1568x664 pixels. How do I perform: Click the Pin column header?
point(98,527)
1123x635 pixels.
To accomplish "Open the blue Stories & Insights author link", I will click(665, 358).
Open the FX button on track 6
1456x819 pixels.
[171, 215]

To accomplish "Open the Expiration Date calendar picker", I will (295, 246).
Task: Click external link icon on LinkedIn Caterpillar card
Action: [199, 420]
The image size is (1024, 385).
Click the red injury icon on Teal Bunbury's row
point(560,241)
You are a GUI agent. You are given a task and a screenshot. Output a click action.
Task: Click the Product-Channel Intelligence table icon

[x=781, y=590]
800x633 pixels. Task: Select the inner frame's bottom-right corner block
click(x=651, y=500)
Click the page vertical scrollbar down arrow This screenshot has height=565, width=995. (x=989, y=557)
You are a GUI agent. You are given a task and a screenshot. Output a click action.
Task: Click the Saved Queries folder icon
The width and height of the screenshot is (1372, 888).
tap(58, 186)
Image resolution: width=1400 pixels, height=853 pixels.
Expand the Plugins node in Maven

• Objective: Rewrite all of the entries above, replacing every occurrence of "pixels" with "px" and leaving everything else unchanged.

• Solution for this problem:
1568x664 px. How do I perform: Click the Pin column header?
point(98,527)
1123x635 px.
To accomplish "Open the blue Stories & Insights author link", I will click(665, 358).
Open the FX button on track 6
1456x819 px.
[171, 215]

To accomplish "Open the Expiration Date calendar picker", I will (295, 246).
Task: Click external link icon on LinkedIn Caterpillar card
Action: [199, 420]
The image size is (1024, 385).
Click the red injury icon on Teal Bunbury's row
point(560,241)
You are a GUI agent. You are given a task and a screenshot. Output a click action.
Task: Click the Product-Channel Intelligence table icon

[x=781, y=590]
800x633 px. Task: Select the inner frame's bottom-right corner block
click(x=651, y=500)
Click the page vertical scrollbar down arrow This screenshot has height=565, width=995. (x=989, y=557)
You are a GUI agent. You are given a task and a screenshot. Output a click action.
Task: Click the Saved Queries folder icon
The width and height of the screenshot is (1372, 888).
tap(58, 186)
Image resolution: width=1400 px, height=853 px.
Expand the Plugins node in Maven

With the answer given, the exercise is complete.